Bristol Bay Mine Could Benefit from Fast-Track Permitting Process
According to the Natural Resources Defense Council, an upcoming decision by an obscure federal committee would allow fast-tracked environmental permitting for mining projects.The news comes as the U.S. Army Corps of Engineers moves ahead with a highly controversial permitting process for the Pebble Mine, a gold and copper project at the headwaters of Bristol Bay, Alaska, the home of the world's largest salmon fishery.
"Fast-tracking environmental review for [mining] projects will only increase the risks of harm to people and wildlife. Mining in Bristol Bay, Alaska, for example, would threaten the world’s most productive salmon fishery, in a quest for gold and copper," said Taryn Kiekow Heimer, a senior advocate with the Natural Resources Defense Council.
In 2015, the Fixing America’s Surface Transportation Act (FAST Act) created a new federal coordinating body known as the Federal Infrastructure Permitting Improvement Steering Council (FPISC). Both FAST and its new council were intended to streamline permitting for big-ticket "high priority infrastructure projects" like highways, pipelines and electrical transmission lines. For covered projects, the FAST Act places limits on public comment periods during the environmental impact statement (EIS) process, caps agencies' permit decision timeline and shortens the statute of limitations for litigation.
The Act does not explicitly cover the mining industry, but it includes language allowing the addition of "any other sector as determined by a majority vote" of the FPISC.

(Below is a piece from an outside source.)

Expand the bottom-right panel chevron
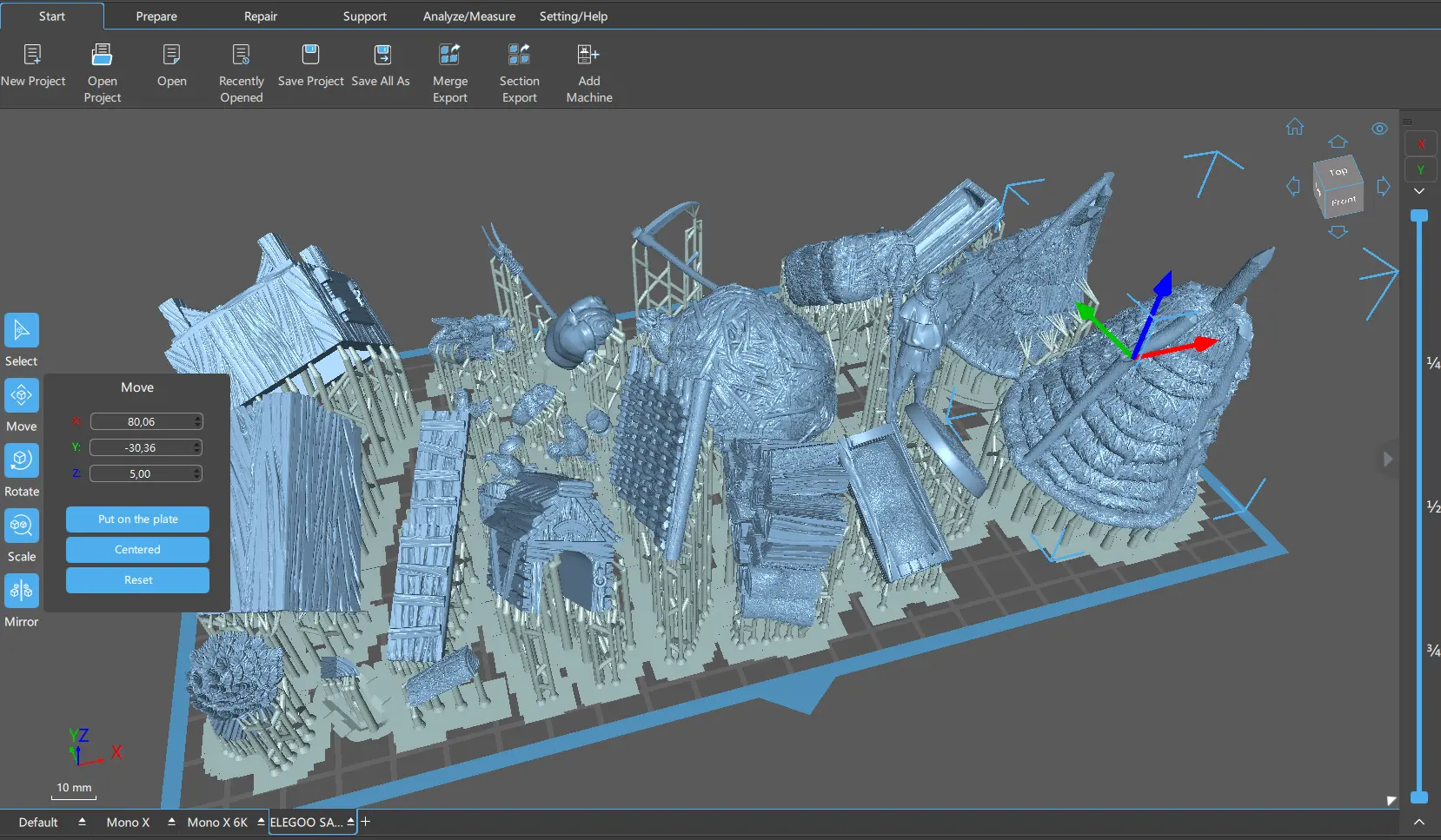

According to NRDC, this council - composed of appointees from about two dozen federal agencies - is now voting to add mining as a covered sector.

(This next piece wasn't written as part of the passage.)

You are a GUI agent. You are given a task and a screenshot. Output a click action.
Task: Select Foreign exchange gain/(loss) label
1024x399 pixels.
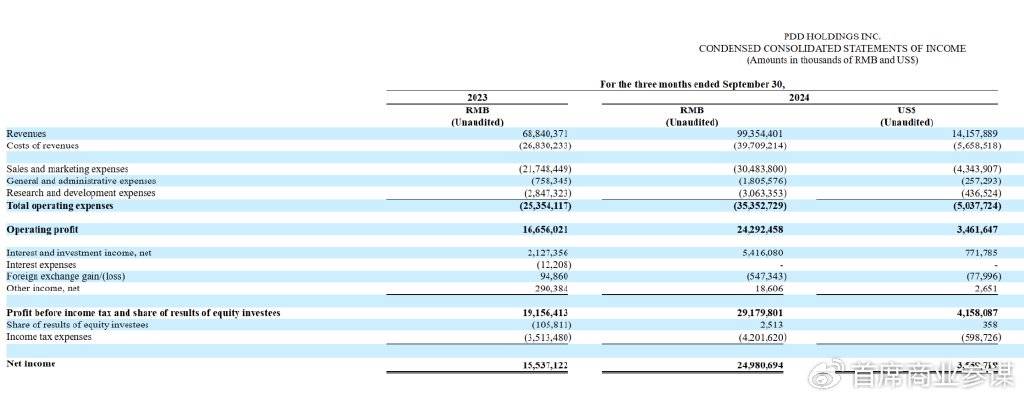65,276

"Projects that pose such potential danger to our waterways, lands, and communities should be scrutinized not rushed. And expanding the council’s reach without notice and public comment is both illegal and absurd," said Heimer.
Controversial development
The Pebble proposal is backed by Northern Dynasty Minerals, an NYSE-listed firm sharing an address and a management team with Canadian mining company Hunter Dickinson. The mine was first proposed in the 2000s, and it has faced stiff opposition from salmon fishermen and Bristol Bay residents for years. After the EPA reversed a 2014 decision halting permitting on the mine, a draft EIS from the U.S. Army Corps of Engineers was completed and released in February 2019. The final EIS is expected in mid-2020. The draft document is largely favorable to the mine's development, and it drew considerable controversy.
“[The new EIS] completely omits local concerns and doesn’t take seriously many of the impacts that our people would feel from this project,” said United Tribes of Bristol Bay executive director Alannah Hurley last year. “It completely ignores collective impacts of any potential spills, of tailings failure. The fact that the Army Corps would even put this out, and call it a draft EIS at this point is so astounding, and insulting to the people of Bristol Bay.”
Former mining executives and other federal agencies have also voiced concern about the permitting process. "The draft EIS released in 2019 does not even meet industry standard practice. It lacks critical detail and contains an unacceptable number of deficiencies, omissions and errors. In many cases its conclusions are clearly wrong," wrote Rich Borden, the former head of environment for Rio Tinto’s Copper and Diamonds Product Group in an op-ed for the Anchorage Daily News. "The deep flaws in the EIS have been forcefully highlighted by agencies of the Trump Administration, including the Department of the Interior, Environmental Protection Agency, Fish and Wildlife Service, and National Marine Fisheries Service."
In its most recent investor prospectus, Northern Dynasty indicates that with a "highly favourable Draft EIS" and a "strategic alignment at federal and state level," "federal permits appear imminent" for the Pebble Mine. The firm believes that its development and operation pose little risk to the Bristol Bay watershed.